In Uganda, some 140 athletes registered to compete in nine sports that were held at three venues in Kampala. Darkhana Jamatkhana served as the primary site for the Games, hosting volleyball, badminton, table tennis, throw ball, chess, and carom. Participation was widespread, with strong representation from women in the Jamat, who represented nearly one third of the athletes.
While the main event took place over three days between 21-23 October, qualification rounds took place in the weeks prior. As athletes competed into the wee hours of the morning, spectators were served a continuous supply of sweetened chai. “It was a truly unforgettable time for the Ugandan Jamat,” said one Jamati member.
Uganda's renowned Ndere group entertains during the opening ceremony of the 2011 Ismaili Games Uganda. Courtesy of the Ismaili Council for Uganda
The opening ceremony of the Uganda Games featured entertainment by the Ndere dance troupe, who are well remembered for having performed during Mawlana Hazar Imam's Golden Jubilee visit to the country. During the ceremony, athletes took oaths of sportsmanship as the Jamat bore witness, and the Games were officially declared open.

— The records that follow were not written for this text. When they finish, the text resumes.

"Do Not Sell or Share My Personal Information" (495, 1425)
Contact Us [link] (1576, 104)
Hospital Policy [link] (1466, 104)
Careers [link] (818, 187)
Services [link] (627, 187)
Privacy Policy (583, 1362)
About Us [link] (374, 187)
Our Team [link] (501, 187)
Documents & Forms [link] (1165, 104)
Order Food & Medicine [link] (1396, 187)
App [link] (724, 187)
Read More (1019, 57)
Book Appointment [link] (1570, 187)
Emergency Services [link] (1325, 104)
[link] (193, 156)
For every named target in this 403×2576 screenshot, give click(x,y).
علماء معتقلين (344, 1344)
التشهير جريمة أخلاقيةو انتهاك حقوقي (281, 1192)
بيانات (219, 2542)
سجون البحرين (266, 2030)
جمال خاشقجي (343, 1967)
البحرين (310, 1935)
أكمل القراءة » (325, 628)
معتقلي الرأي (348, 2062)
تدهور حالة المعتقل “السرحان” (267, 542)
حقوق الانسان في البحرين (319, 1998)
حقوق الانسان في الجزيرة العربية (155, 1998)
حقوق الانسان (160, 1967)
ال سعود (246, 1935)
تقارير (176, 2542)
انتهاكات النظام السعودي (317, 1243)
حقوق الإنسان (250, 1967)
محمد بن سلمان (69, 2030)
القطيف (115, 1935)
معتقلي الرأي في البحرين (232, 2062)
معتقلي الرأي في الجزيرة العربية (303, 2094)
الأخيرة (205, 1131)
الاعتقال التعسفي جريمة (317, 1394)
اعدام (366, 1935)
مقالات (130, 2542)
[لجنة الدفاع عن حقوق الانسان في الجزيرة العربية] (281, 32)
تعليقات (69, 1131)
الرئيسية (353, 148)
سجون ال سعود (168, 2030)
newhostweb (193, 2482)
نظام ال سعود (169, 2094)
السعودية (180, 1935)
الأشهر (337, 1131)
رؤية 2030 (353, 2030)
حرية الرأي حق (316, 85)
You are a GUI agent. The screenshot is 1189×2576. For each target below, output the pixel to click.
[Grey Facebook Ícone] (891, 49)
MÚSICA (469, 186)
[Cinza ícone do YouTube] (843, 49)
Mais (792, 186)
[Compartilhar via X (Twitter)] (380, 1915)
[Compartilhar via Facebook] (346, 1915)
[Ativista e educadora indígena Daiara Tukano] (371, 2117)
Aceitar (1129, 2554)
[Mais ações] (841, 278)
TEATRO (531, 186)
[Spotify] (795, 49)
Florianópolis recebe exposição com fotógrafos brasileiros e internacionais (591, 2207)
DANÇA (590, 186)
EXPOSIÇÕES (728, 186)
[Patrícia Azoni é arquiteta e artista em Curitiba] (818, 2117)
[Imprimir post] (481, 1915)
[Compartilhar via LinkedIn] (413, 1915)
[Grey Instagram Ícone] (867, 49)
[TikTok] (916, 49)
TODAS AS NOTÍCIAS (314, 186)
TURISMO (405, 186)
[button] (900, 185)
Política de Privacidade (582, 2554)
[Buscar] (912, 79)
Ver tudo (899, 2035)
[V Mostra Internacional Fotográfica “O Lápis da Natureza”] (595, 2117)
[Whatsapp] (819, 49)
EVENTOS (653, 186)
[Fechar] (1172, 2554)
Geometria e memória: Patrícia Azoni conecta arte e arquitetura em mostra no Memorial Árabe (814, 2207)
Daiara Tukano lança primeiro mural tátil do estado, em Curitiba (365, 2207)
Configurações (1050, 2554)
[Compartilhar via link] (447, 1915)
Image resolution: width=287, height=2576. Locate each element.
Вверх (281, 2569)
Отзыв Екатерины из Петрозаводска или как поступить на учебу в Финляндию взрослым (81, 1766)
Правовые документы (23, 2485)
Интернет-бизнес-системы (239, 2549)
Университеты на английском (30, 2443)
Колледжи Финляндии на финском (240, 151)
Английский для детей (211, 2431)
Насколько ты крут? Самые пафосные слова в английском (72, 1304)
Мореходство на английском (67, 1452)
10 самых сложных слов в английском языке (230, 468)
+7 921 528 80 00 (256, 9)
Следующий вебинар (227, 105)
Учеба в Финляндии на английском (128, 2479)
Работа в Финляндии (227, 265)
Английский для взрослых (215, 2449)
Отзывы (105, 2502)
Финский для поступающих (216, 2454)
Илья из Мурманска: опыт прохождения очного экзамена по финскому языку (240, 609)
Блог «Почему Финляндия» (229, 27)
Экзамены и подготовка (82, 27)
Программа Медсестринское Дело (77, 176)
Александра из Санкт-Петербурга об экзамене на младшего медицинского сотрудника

“We had benchmarked it to be a mini-Golden Jubilee Games” said Anisa Karmali, Convener of Ismaili Games Uganda, who recalled the 2008 Games that had drawn Ismailis from around the world to Nairobi in commemoration of Mawlana Hazar Imam's Golden Jubilee.
Meanwhile in Nairobi, the 2011 Ismaili Games Kenya opened with a torch lighting ceremony. Sportsmen and women from all over Kenya, Burundi and South Africa came together at the Aga Khan Sports Centre to celebrate the Games between 24 – 26 December.
The Kenya Games, which were the Jamat's first since the 2008 Golden Jubilee Games, drew 220 participants, who took part in a range of sports, including soccer, hockey, swimming, volleyball, and athletics.
The Chess competition provided participants with endless agonising moments as rooks and knights were pitted, one against the other, with uncanny skill. Although heavy rains forced the cancellation of planned cricket matches, golf – which had been played at the Windsor Golf and Country Club the week prior to the event – was deemed a resounding success.
The end of the Games in both countries were marked with pomp and splendour. The final gala dinner in Nairobi saw the vast Parklands pavilion transformed with a colourful array of kikois and kitenges in keeping with a coastal theme. The medals ceremony was followed by a traditional Tajik dance that was performed by students from Tajikistan who are studying at the Aga Khan Academy, Mombasa. The closing ceremony in Kampala featured folk dances performed by women and students.
The Ismaili Games were a celebrated success in both Kenya and Uganda. It is hoped that future games will continue to uphold this important Jamati tradition of sport.